Get your cooking groove on
The ’70s were nothing if not a time to rethink how we approach life. This paved the way for the time-saving pervasiveness of the food processor. Females–housewives and hippies alike—whizzed and pulsed their way to all manner of deliciousness. And not just for practical put-dinner-on-the-table-like-Marion-Cunningham sorta cooking. We bet you have a dog-eared recipe card for bourbon balls that’s been handed down for generations.
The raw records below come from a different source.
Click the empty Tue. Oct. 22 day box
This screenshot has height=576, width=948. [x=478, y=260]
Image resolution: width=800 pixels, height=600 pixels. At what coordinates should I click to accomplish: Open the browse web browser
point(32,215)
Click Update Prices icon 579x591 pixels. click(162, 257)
Join hands, start a loaf train
Your mom’s waste-not, want-not attitude probably resulted in a steady stream of quick breads. You might find yourself carrying on that tradition. Slicked with silicone, Le Creuset’s lightweight loaf pan means releasing your golden brown bounty has never been easier. The most difficult decision? Banana bread or walnut zucchini bread.
Carry on, wayward Bundt
Remember when you discovered Twinkies and realized that you were, in fact, living in the future? Our stunning blue, nonstick 12-cup Bundt pan is outta site for letting you relive the glory days of sweet, cream-filled cakes of your childhood with our Twinkie Bundt Cake.
Chafe and bake
Swedish meatballs may be the ultimate buffet throwback to bite-size servings of don’t-I-feel-hip-ness. This flame-heated chafing dish easily holds at least a double recipe. With so many leftover meatballs, you’ll never again have to make a trek to a warehouse for your Swedish food fix (or impulse spend a fortune on flat-pack bookshelves).
The innovation of combining cheese and crackers into a single entity might be the saving grace of a decade known for bell-bottoms and canned meat. Homemade cheese crackers merit a sturdy baking sheet. This threesome includes a nonstick silicone mat and a wire cooling rack for all your salty, cheesy, crunchy cravings.
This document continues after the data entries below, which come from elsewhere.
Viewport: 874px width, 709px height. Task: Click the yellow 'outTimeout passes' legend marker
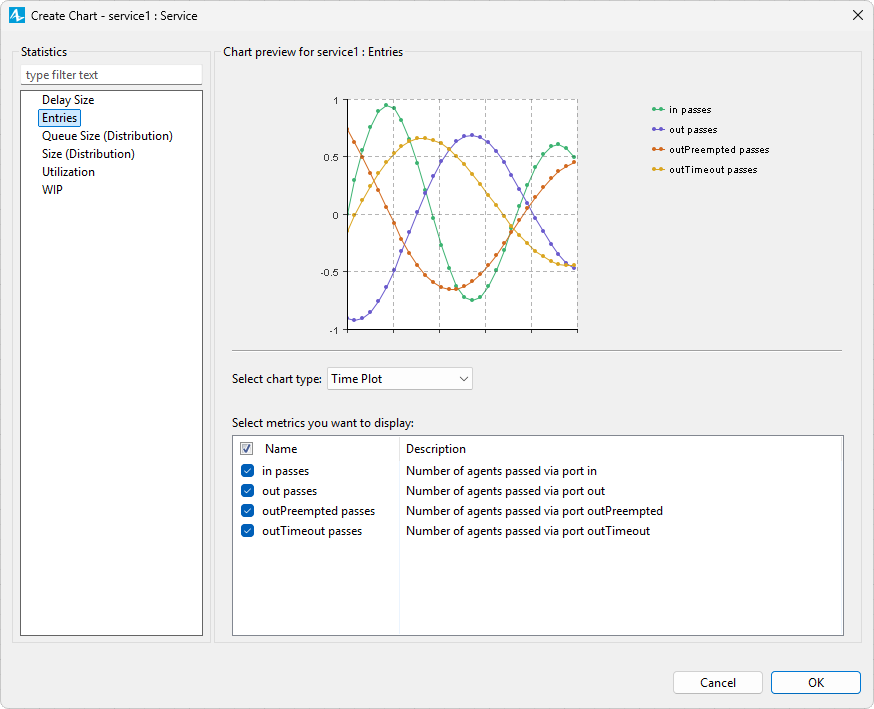coord(657,169)
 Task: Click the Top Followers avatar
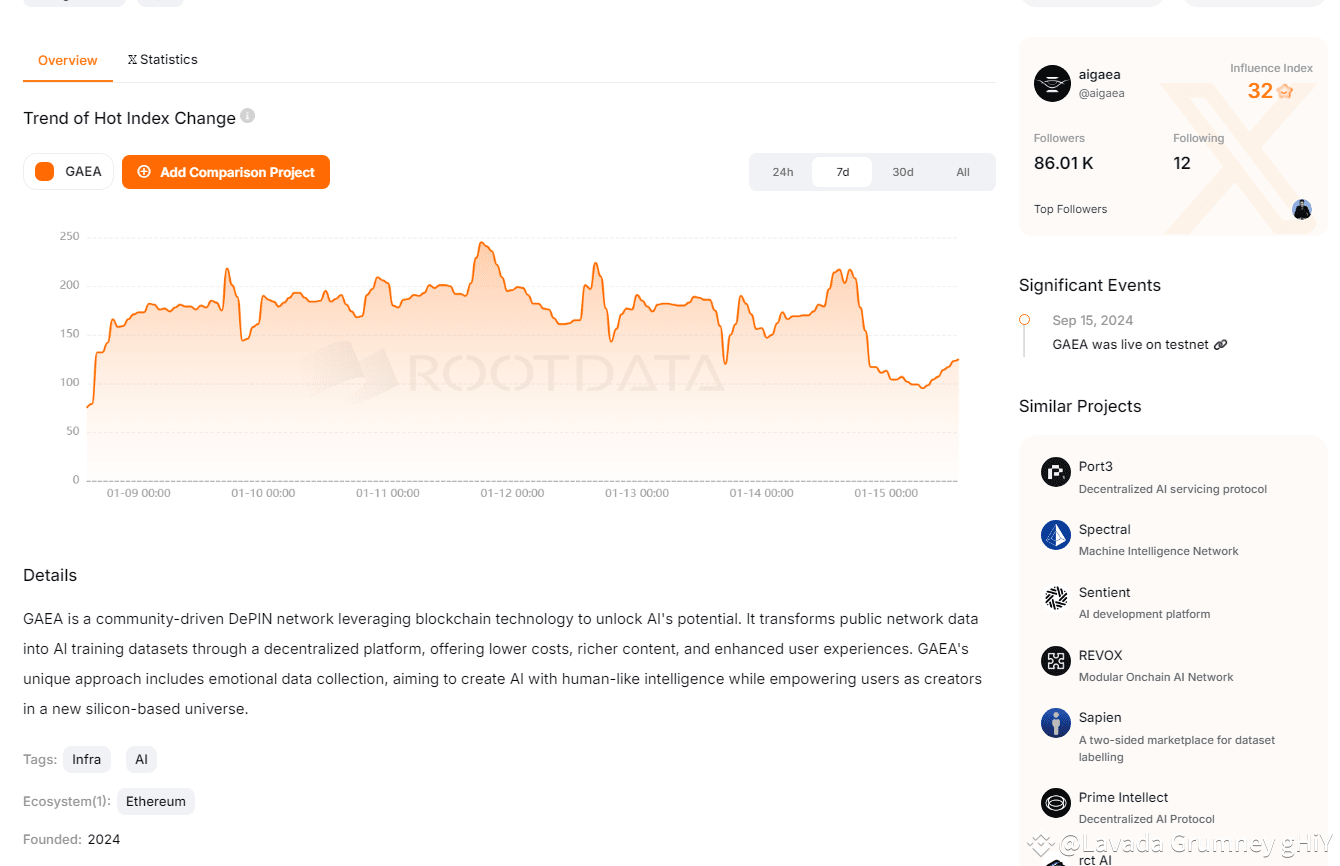(1301, 209)
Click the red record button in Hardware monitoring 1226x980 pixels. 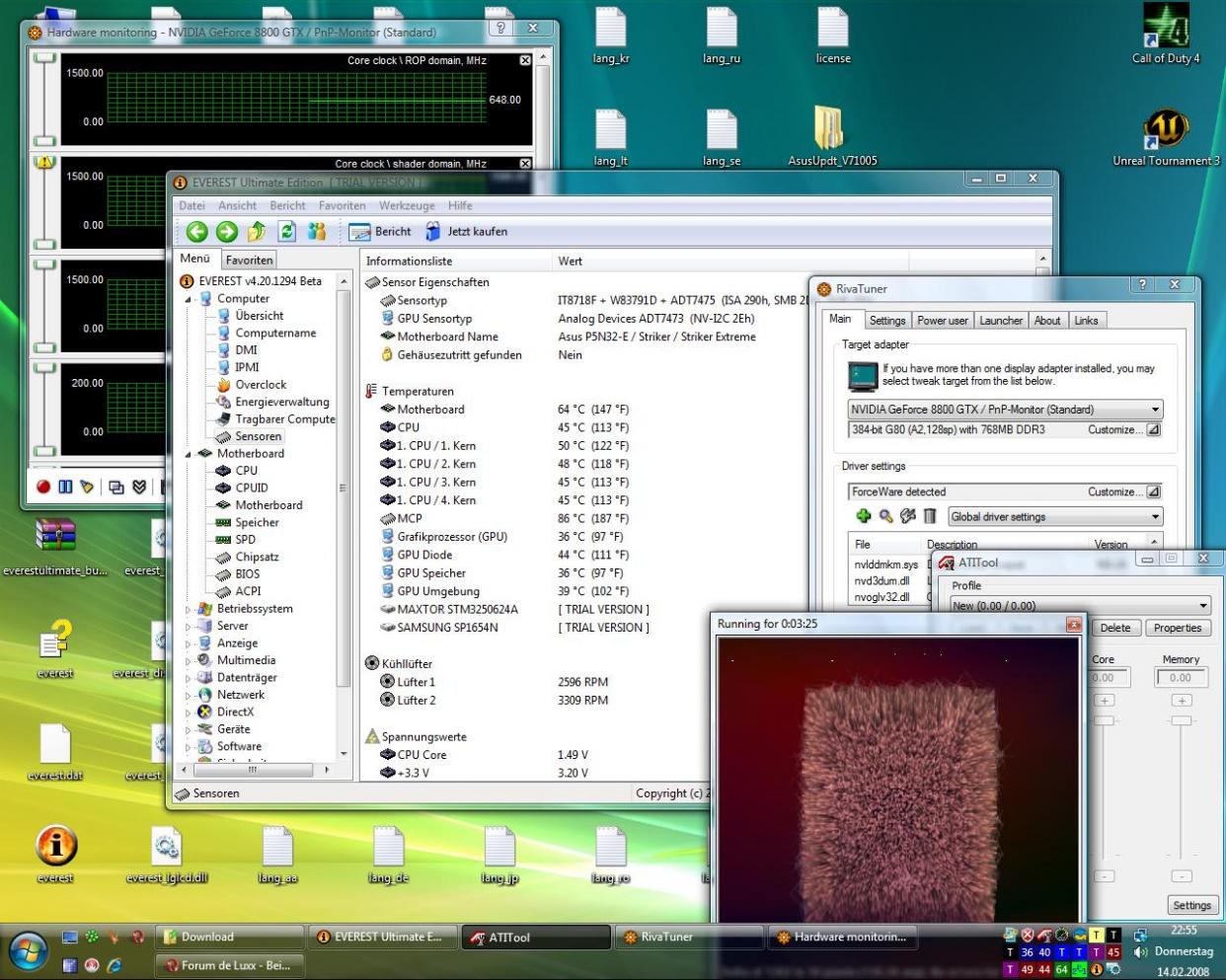click(43, 487)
Take your daiquiri for a spin
More popular than shag carpet, icy blender drinks came of age in the technicolor ’70s. And ice, rum, apricots, and lime juice for this unforgettable Apricot Daiquiri come together in a snap with this blender’s powerful blades. A modern version of those original countertop beasts, this one boasts a high torque motor that’s both efficient and quiet so you won’t miss a beat of Disco Inferno.
Seriously still hilarious
If you were a kid in the ’70s, you definitely thought pupu platters were a curiosity. Here’s your chance to relive all that sniggering around the table while noshing on coconut shrimp and crab rangoon. This burnished wood centerpiece—it rotates for sharing, natch—means everyone can get a bite of everything. That is, if you can stop giggling.